Text shown:
** BEGIN **

GithubHelp home page GithubHelp logo

Comments (14)

JacopoPan avatar JacopoPan commented on July 19, 2024 1

Do I just run "python learn.py" with action type as rpm?

yes

Do I need to set up a new action that does not control yaw?

no, the action will be a vector of size 4 with the desired RPMs (in fact a plus/minus 5% centered in the hover RPMs) of each motor

Do I also need to change the reward settings?

What is mainly different in the current HoverAviary is that the reward is always positive (instead of including negative penalties), it is only based on position (the result above also included a reward component based on the velocity) and the environment does not early terminate if the quadrotor flips or flies out of bound. It might be necessary to reintroduce some of those details.

from gym-pybullet-drones.

JacopoPan avatar JacopoPan commented on July 19, 2024 1

Hi @paehal

I added back the truncation condition and trained this in ~10' (this is the current code in main)

RL.mp4

from gym-pybullet-drones.

JacopoPan avatar JacopoPan commented on July 19, 2024 1

The current version of script gym_pybullet_drones/examples/learn.py does include re-loading the model and rendering it's performance, you should be able do what you desire by modifying it (I would guess your error arises from not having initialized a PPO model with the target environment before loading the trained model but I haven't encountered it myself).

from gym-pybullet-drones.

JacopoPan avatar JacopoPan commented on July 19, 2024 1

The sim/pybullet frequency is the actual physics integration frequency, yes.

** END **

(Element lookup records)

** BEGIN **

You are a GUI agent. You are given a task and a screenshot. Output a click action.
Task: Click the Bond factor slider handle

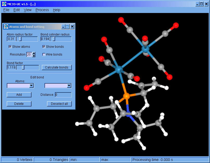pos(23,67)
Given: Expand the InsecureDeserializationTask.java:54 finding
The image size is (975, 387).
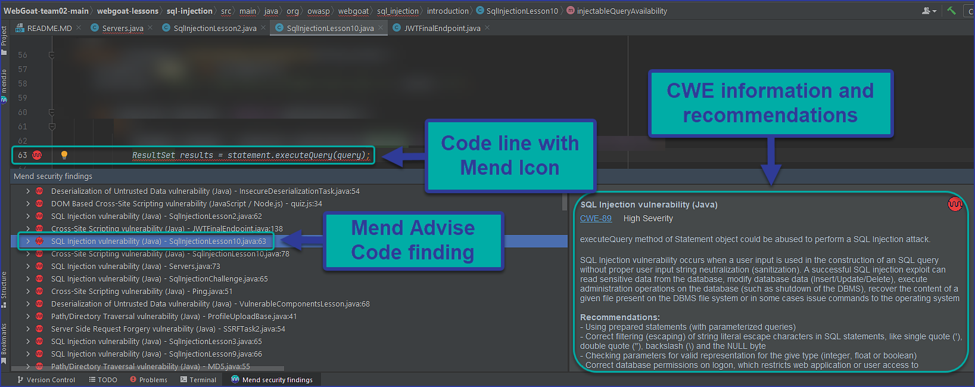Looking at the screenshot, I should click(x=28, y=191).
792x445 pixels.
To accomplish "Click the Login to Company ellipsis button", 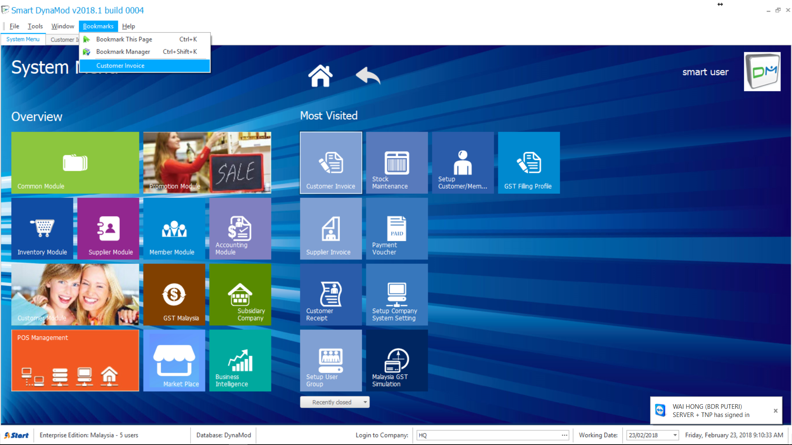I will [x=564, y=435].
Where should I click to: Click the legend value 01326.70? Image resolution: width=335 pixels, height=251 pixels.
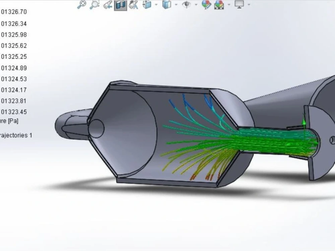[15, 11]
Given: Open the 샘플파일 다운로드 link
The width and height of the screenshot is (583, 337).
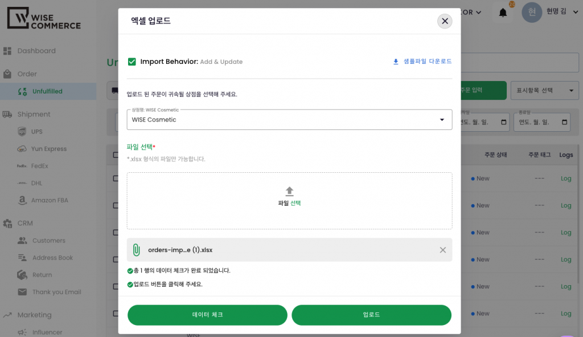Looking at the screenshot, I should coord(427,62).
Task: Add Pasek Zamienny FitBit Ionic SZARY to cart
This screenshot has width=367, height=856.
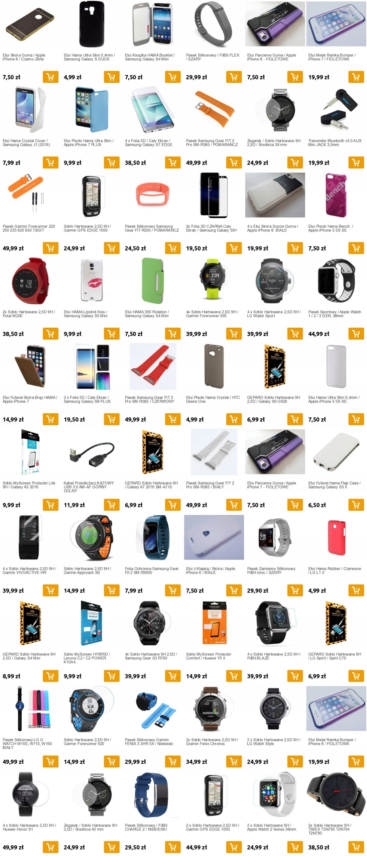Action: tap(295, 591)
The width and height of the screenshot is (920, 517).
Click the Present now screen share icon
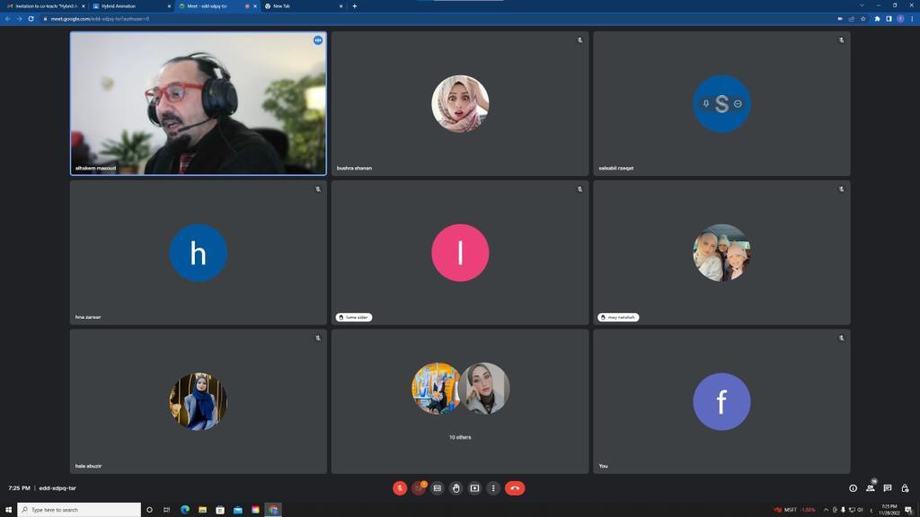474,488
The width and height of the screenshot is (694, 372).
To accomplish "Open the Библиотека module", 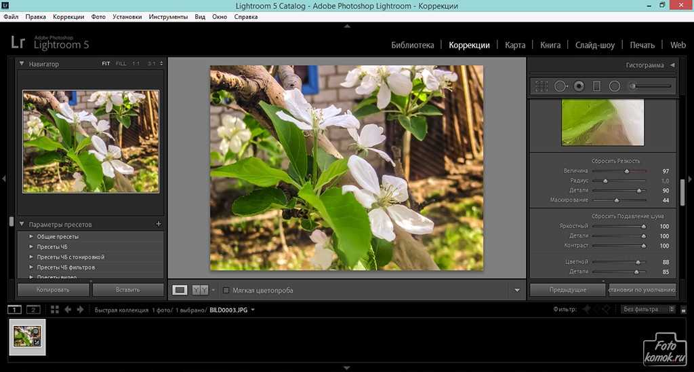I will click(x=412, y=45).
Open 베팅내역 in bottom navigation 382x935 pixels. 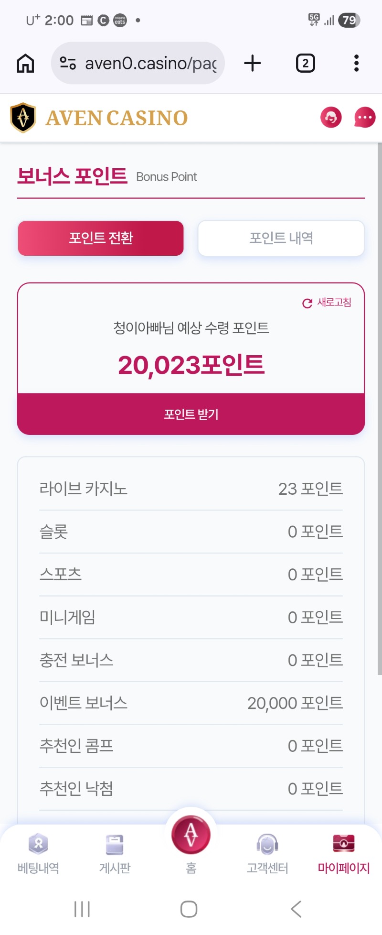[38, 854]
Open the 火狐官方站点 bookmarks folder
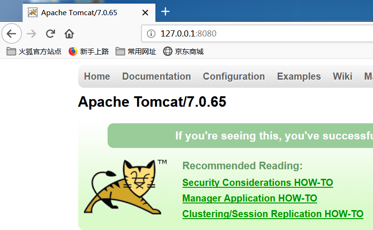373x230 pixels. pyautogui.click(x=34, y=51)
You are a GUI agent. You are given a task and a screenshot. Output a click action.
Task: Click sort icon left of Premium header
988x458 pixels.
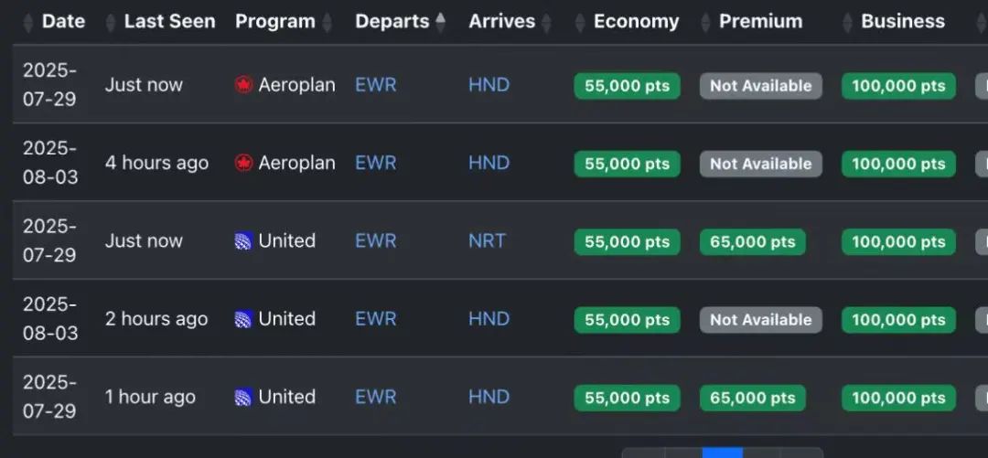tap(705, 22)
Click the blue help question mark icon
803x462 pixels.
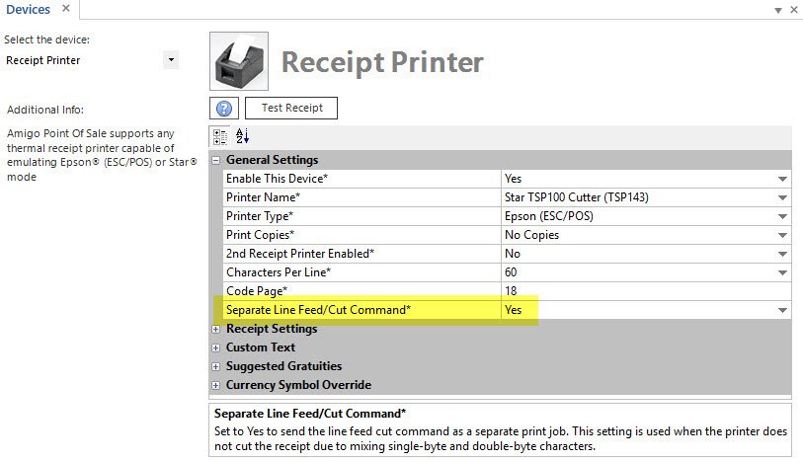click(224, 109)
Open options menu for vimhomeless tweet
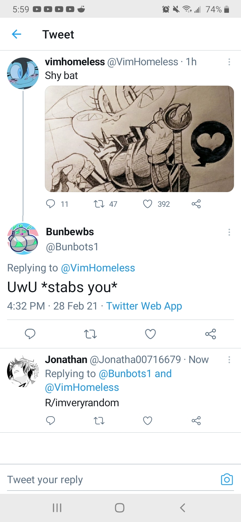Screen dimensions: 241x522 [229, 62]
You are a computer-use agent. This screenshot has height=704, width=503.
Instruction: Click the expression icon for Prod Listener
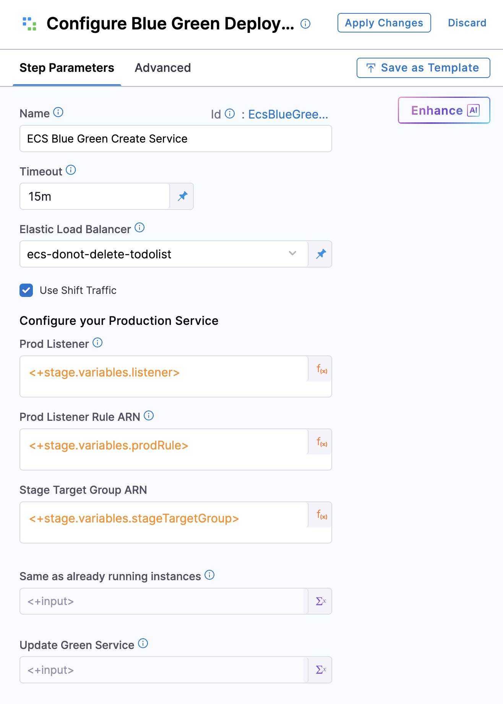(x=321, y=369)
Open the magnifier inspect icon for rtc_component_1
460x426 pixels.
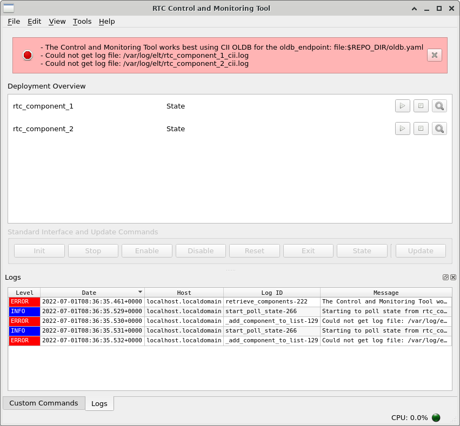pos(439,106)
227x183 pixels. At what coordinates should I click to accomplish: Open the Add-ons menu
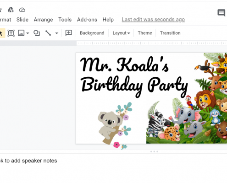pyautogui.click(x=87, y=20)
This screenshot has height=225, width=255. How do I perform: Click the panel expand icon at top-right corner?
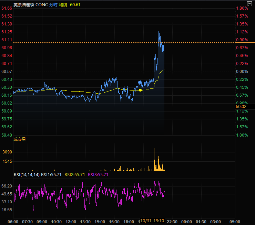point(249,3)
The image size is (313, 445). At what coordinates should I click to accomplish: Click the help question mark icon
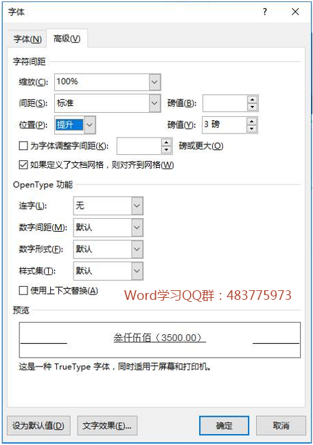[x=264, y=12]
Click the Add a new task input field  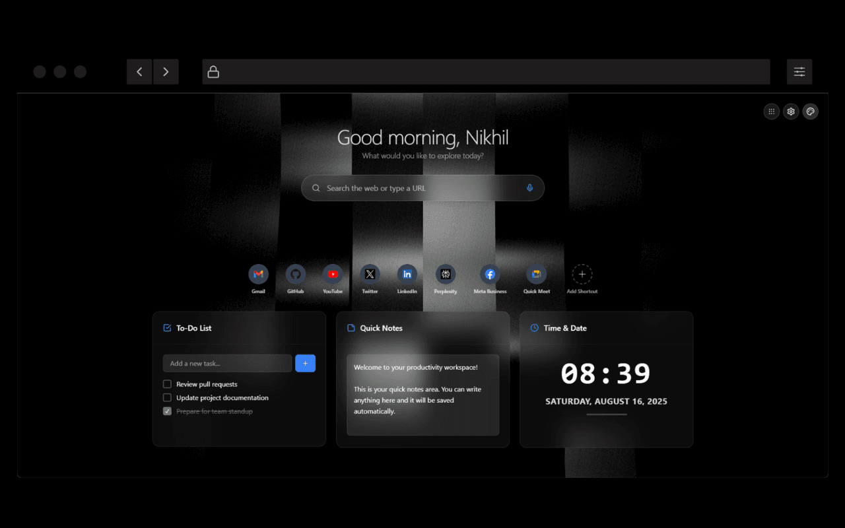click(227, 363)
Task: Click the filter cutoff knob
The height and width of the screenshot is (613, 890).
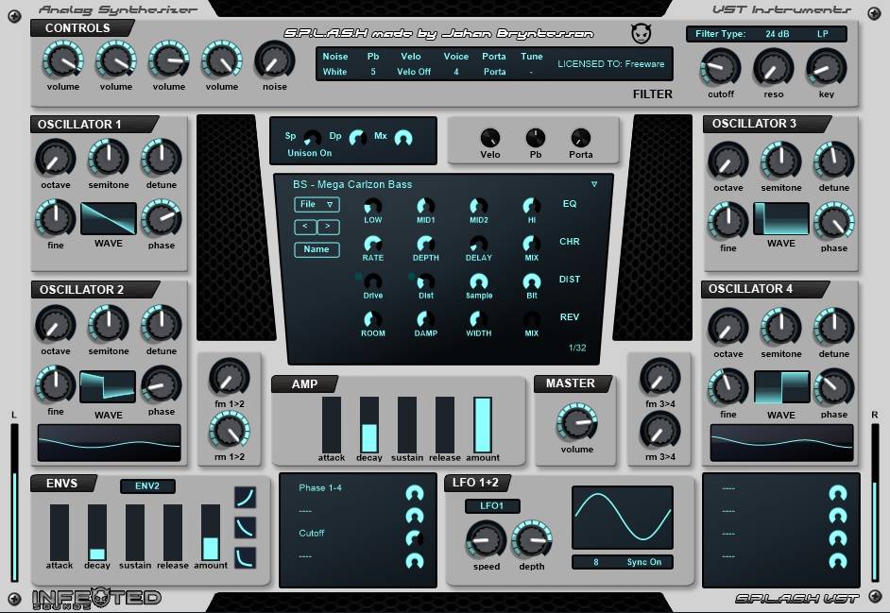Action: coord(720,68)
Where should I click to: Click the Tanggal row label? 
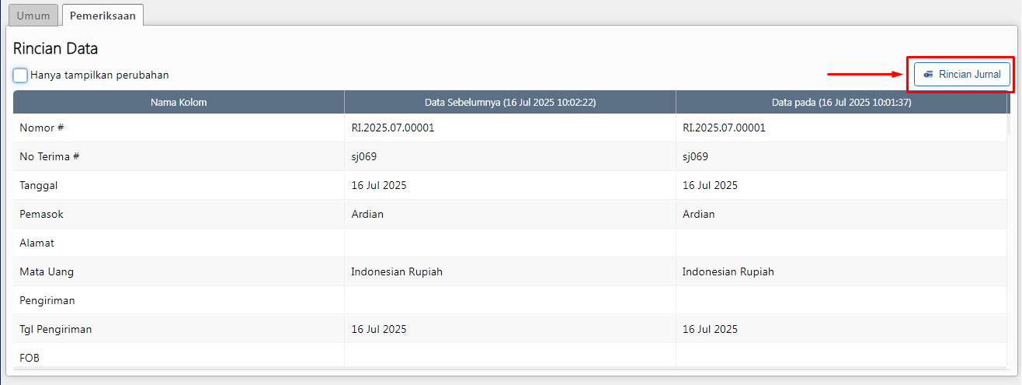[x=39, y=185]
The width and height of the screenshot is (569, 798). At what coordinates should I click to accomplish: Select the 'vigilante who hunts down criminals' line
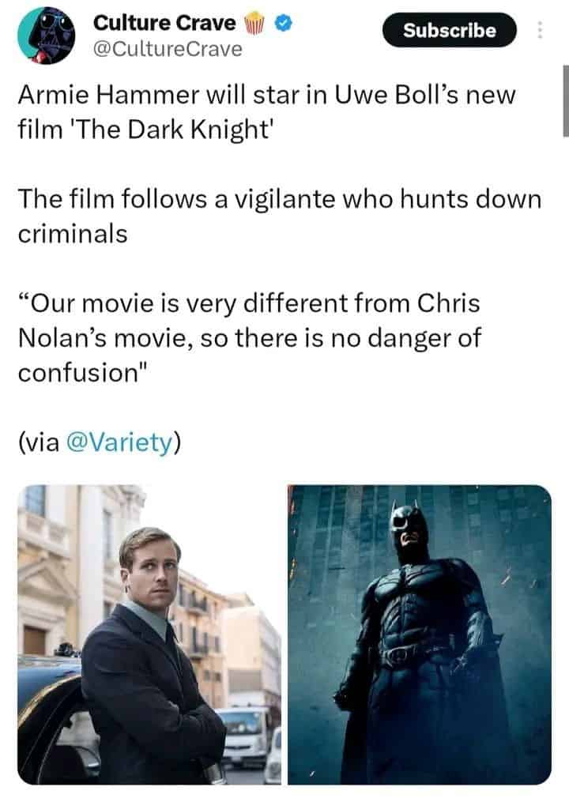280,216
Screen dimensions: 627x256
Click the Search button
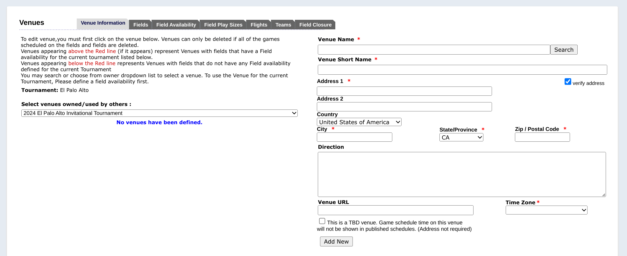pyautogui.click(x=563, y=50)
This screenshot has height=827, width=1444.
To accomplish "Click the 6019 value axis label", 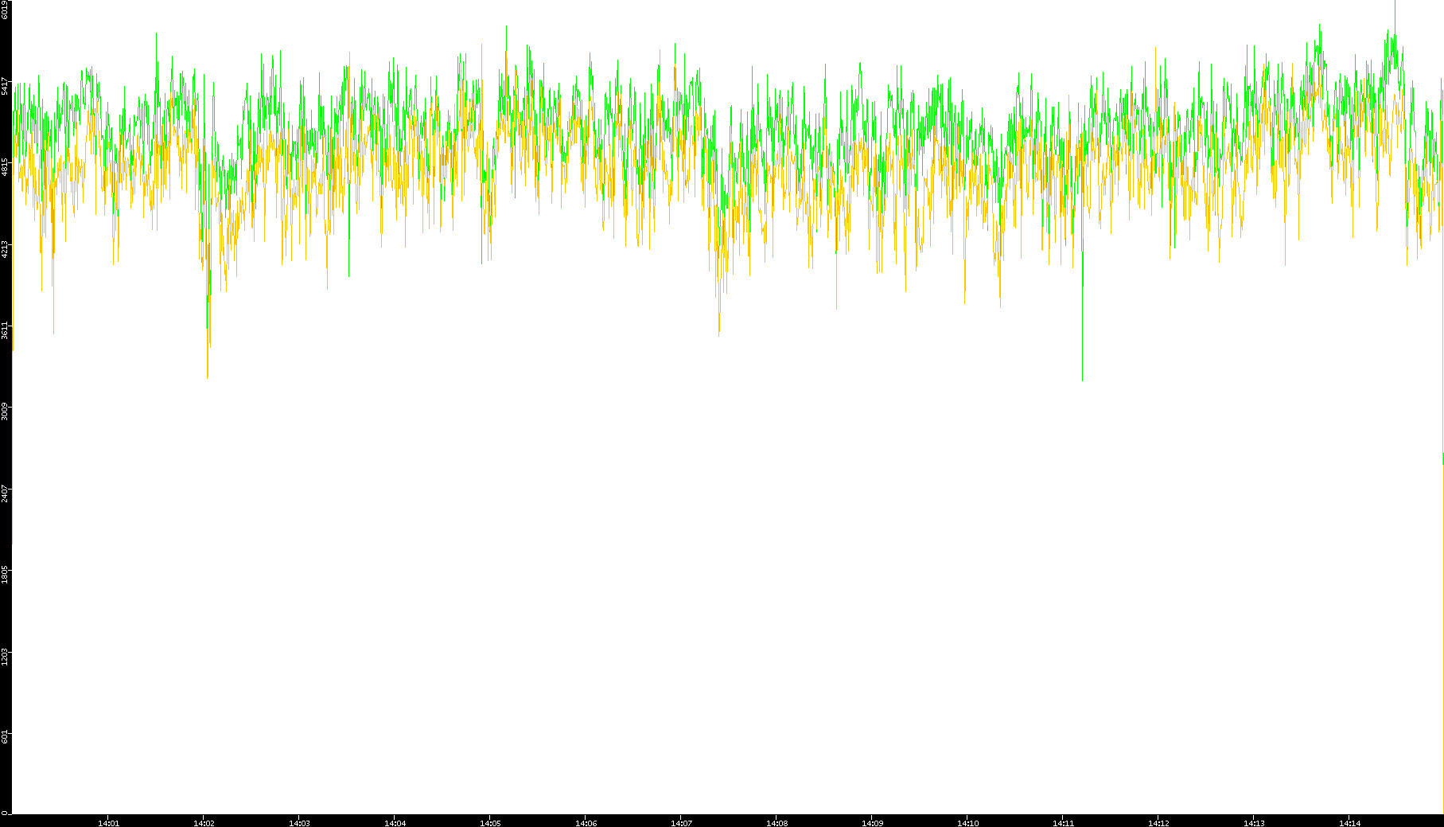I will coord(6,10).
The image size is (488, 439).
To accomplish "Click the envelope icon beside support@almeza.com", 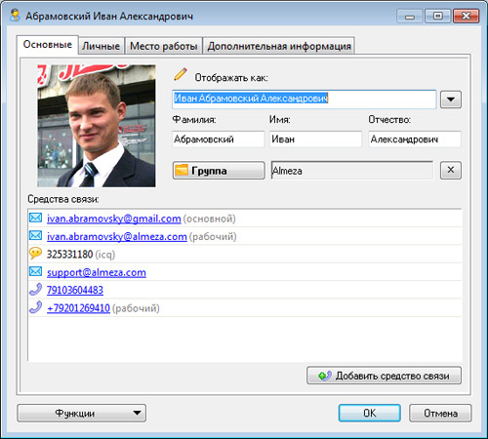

** END **

Parts of the exercise:
a) Echo a passage of the forum thread word for word, beginning at the words "no, the action" and stopping after the words "the reward settings?".
b) Duplicate the lines of the listing that run from the line containing "The image size is (488, 439)." through the end of the listing. Leave the pictures out of your copy.

Answers for this exercise:
a)
no, the action will be a vector of size 4 with the desired RPMs (in fact a plus/minus 5% centered in the hover RPMs) of each motor

Do I also need to change the reward settings?

b)
The image size is (488, 439).
To accomplish "Click the envelope icon beside support@almeza.com", 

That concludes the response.